The study also assessed cold episodes using a highly accepted method developed by Jackson et al.. The study was designed and large enough to show preventive efficacy with sufficient power. We employed a predefined and validated case definition, sample size calculations, statistical methodology, and measurements of probability according to a confirmatory approach. Statistically significant differences between Echinacea and placebo were found for cumulative cold episode days and for comedicated episodes. Overall, we had expected about 1000 cold episodes, but we observed only 337 cold episodes. Although the treatment effect on the number of cold episodes was the same as for cumulated episode days, the statistical power was insufficient to detect a significant difference between groups for this parameter.
A difference of 26% between groups in an open-field, long-term prevention study was comparable with a previous study on the effects of nasally administered interferons, and this difference can be considered clinically relevant [13, 24, 25]. In the present study, two covariates confounded the reported outcome significantly. First, participants in the Echinacea group had a higher susceptibility to colds than those in the placebo group. Second, participants in the Echinacea group reported less frequent use of classical pain medications and also of chlorphenamine, a codeine/cocodamol or pseudoephedrine. Adjusting for these covariates would most likely have resulted in an even higher effect, closer to the results reported from viral analyses and subgroups which shared similar anamnestic conditions.

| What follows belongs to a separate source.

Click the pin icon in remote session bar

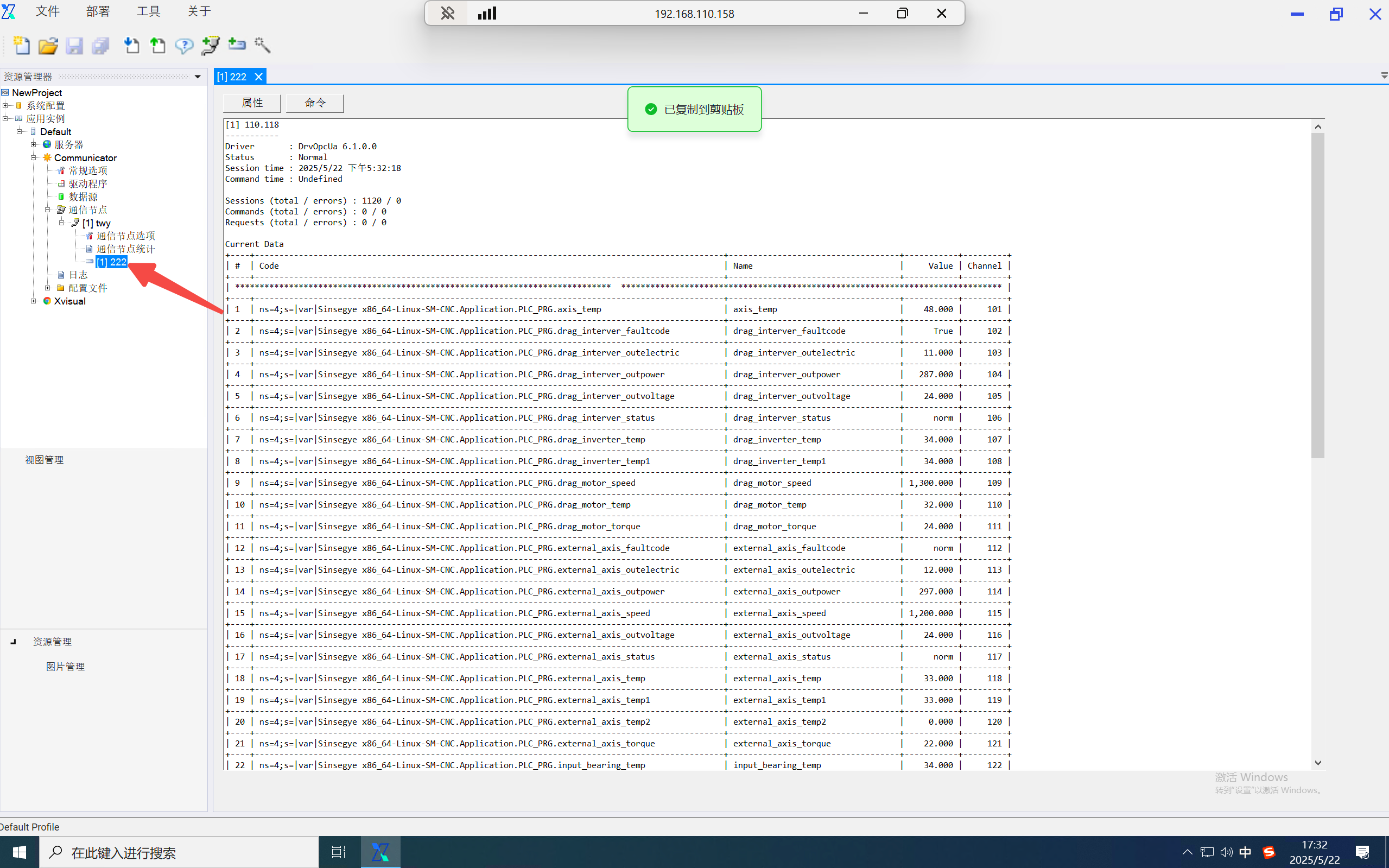click(x=447, y=13)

Previous studies have described the problems associated with assessing cold infections purely on subjective symptomatic grounds [7, 30]. Therefore, we aimed to substantiate our data with virus analyses in nasal secretions. Viruses were successfully detected via reverse transcriptase polymerase chain reaction (RT-PCR) in about 60% of samples. It was difficult to draw conclusions about specific viruses, due to the low overall number of samples. Therefore, we aimed to confirm our previous in vitro data, which showed that Echinacea had strong antiviral effects against membranous viruses [31, 32]. Indeed, upon pooling the incidences of Influenza, Parainfluenza, RSV, Metapneumovirus, or Coronaviruses, we found 47 total infections in the placebo group and only 24 infections in the Echinacea group (P = 0.0114, chi-square test). The individual reduction on infection depended of the respective virus type. These results were fully consistent with previous studies by Pleschka et al. that demonstrated similar antiviral effects with the same preparation used in the present study [31, 32].

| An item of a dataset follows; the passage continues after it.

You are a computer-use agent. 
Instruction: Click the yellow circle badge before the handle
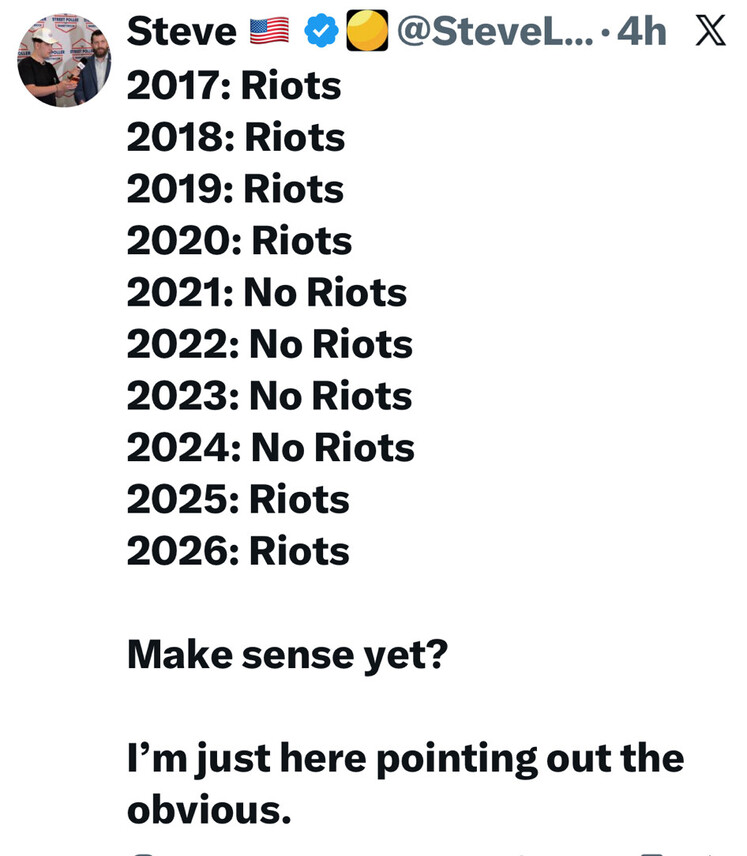click(366, 33)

The present work described the largest clinical trial to date that tested the safety and efficacy of Echinacea and investigated its risk/benefit in a long-term treatment. Prophylactic treatment with Echinaforce over 4 months appeared to be beneficial for many reasons. First, Echinaforce showed an advantageous safety profile; it did not induce any health risk above that reported with the placebo treatment. Second, prolonged treatment with Echinaforce was associated with significant therapeutic benefits.
Overall, the risk/benefit results from this clinical study suggested that long-term treatment with E. purpurea over 4 months can be recommended.